Die Apothekerin kam sich allmählich veralbert vor: Was er denn von ihr hören wollte, habe sie den Mitarbeiter der Abrechnungsstelle in Bremen gefragt. „Ich sollte ihm einen Betrag nennen, der mir in meinen wirtschaftlichen Schwierigkeiten helfen könnte“, so die Apothekerin. „Der hat Trödelmarkt mit mir gespielt“, empört sie sich.
Was sie besonders ärgert: Die Kasse hatte den fünfstelligen Betrag im November bereits verrechnet, was sie kurz vor Weihnachten tatsächlich in Bedrängnis gebracht habe.

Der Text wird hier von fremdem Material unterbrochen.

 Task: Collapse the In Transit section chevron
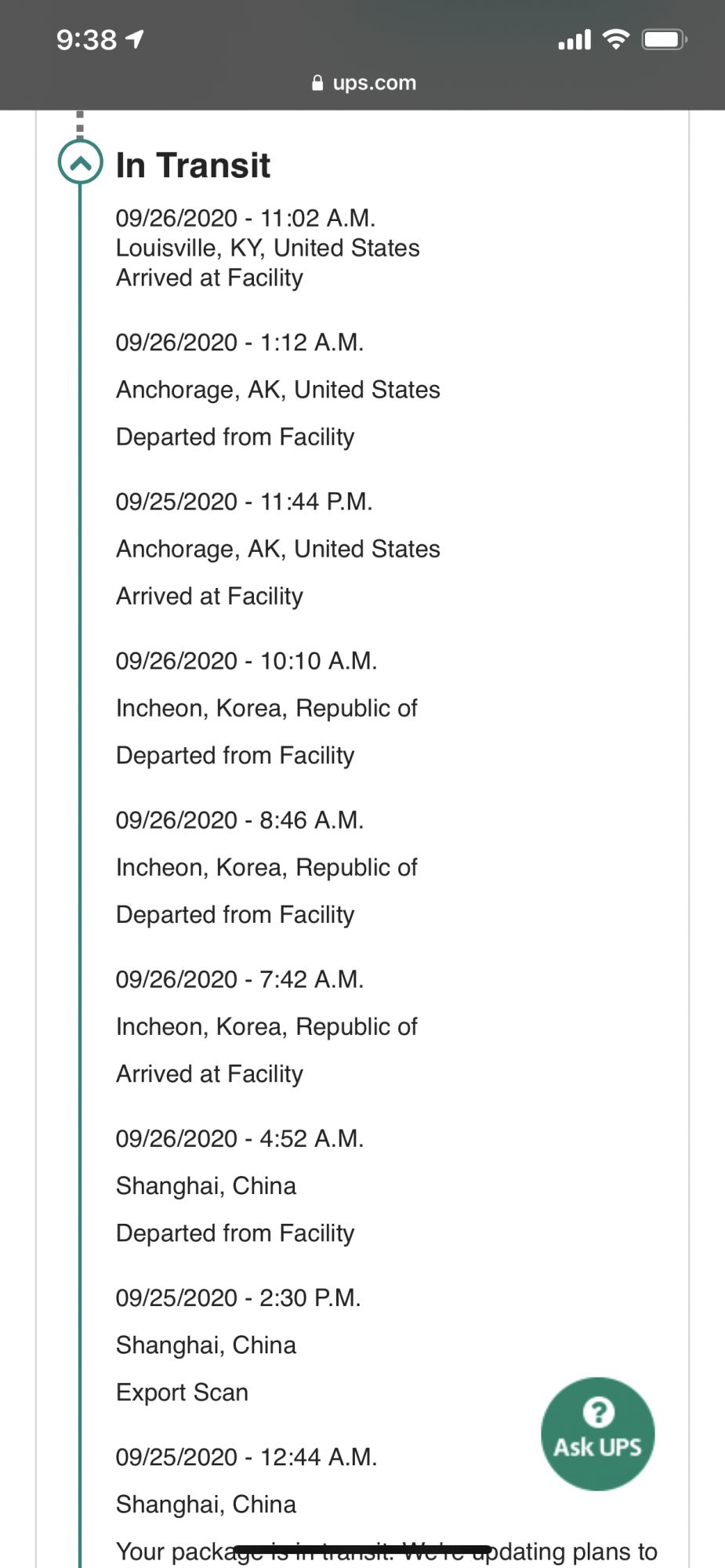tap(80, 162)
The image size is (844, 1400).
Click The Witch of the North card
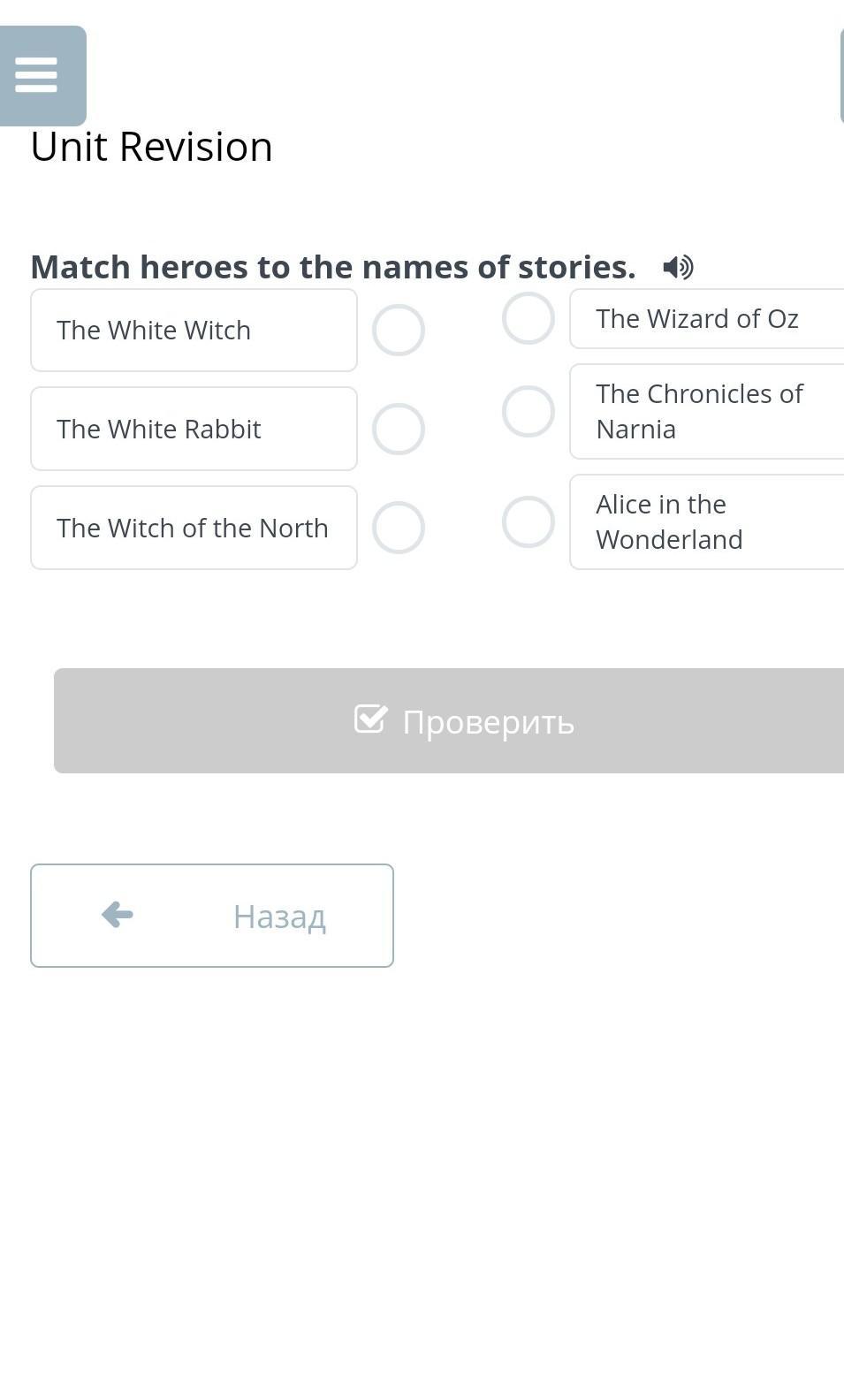(194, 528)
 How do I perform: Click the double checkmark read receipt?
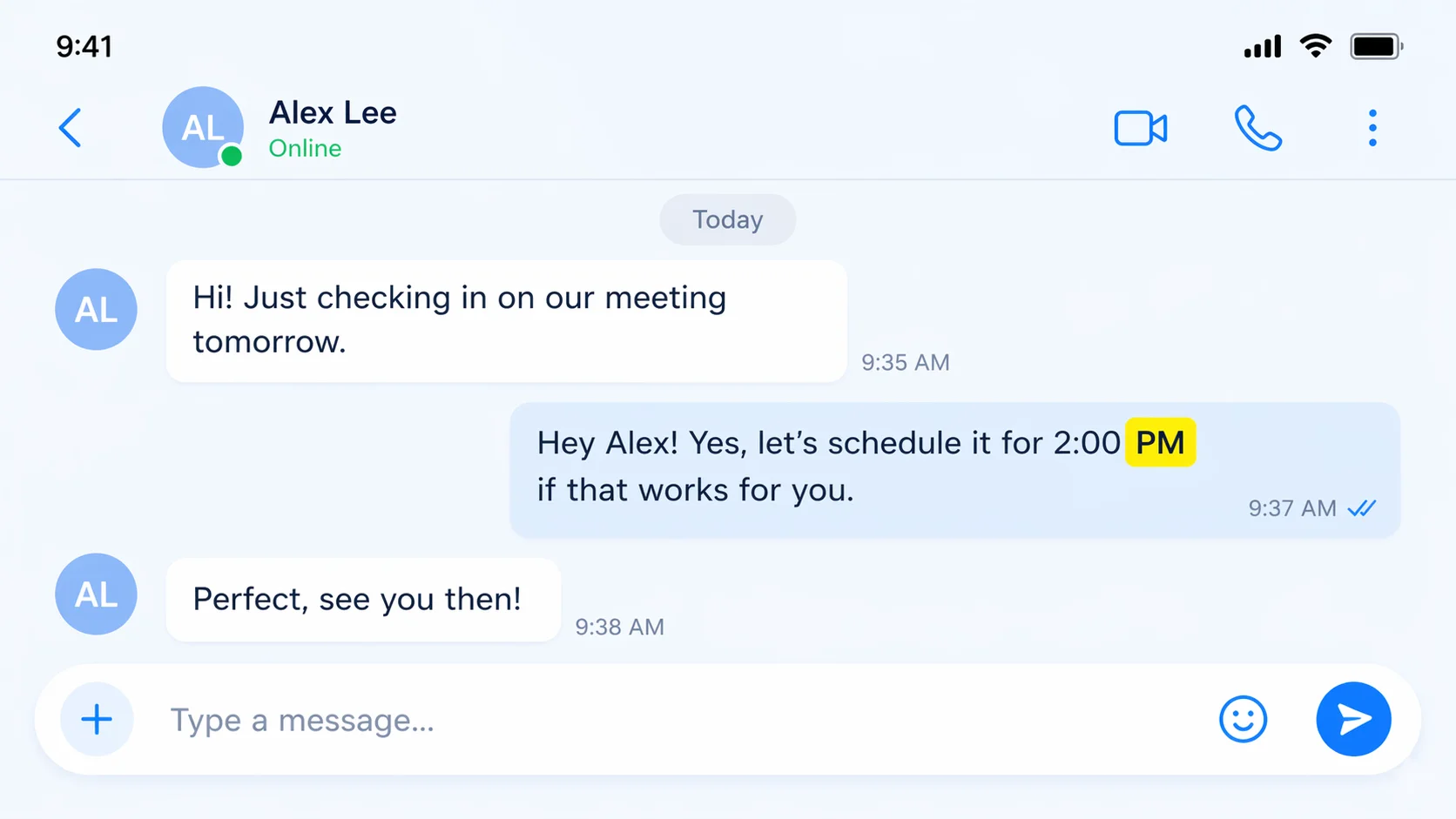point(1363,508)
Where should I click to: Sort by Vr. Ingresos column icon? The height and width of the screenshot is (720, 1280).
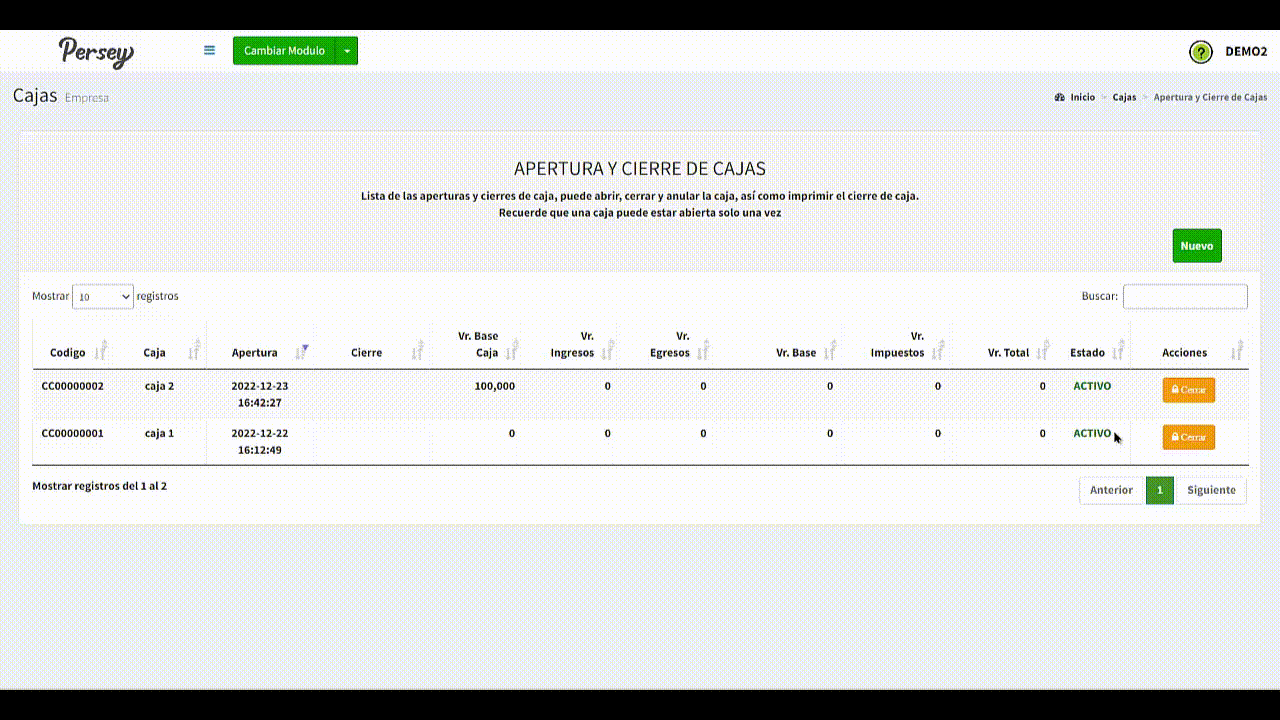click(x=607, y=351)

Im Dezember wollte die Kasse – anscheinend aus Versehen – sogar erneut retaxieren. Nur ein Einschreiten ihres Rechenzentrums habe das verhindert, berichtet die Apothekerin. Sie hat die Sache ihrem Anwalt übergeben.
Selbst wenn Klagen vor den Sozialgerichten meist wenig Aussicht auf Erfolg haben, will die Apothekerin zumindest öffentlich ein Zeichen setzen. Das aus ihrer Sicht unmenschliche Verhalten der Kasse müsse bekannt gemacht werden.
Die DAK ist sich ihrer Rolle durchaus bewusst. Schon im Anschreiben zur Retaxation hieß es, dass die angegebene Beschwerdehotline „in den nächsten Tagen wegen erhöhten Anrufaufkommens“ vielleicht nur eingeschränkt zu erreichen sei. Und in den unlängst verschickten Tipps gegen Retaxationen heißt es: „Uns ist die Unzufriedenheit der Apothekerschaft mit unserer Retaxationspraxis bewusst.“
Die DAK hat auch begründet, warum sie insbesondere bei T-Rezepten so streng retaxiert: Mit Blick auf die Patientensicherheit beanstande man Verordnungen mit fehlender Arztunterschrift oder einem handschriftlichen Vermerk im Aut-idem-Feld. „Das mag formalistisch erscheinen, für uns sind dies aber Fehler, die die Gesundheit der Versicherten gefährden können und sich nicht nachträglich korrigieren lassen“, so die DAK.
Zwischen Apothekern und GKV-Spitzenverband läuft derzeit ein quasi gesetzlich angeordnetes Schiedsstellenverfahren zum Thema Null-Retaxationen aufgrund von Formfehlern. Anfang Februar soll das zweite Treffen unter der Leitung von Dr. Rainer Hess stattfinden, möglicherweise soll es dann schon einen Schiedsspruch geben.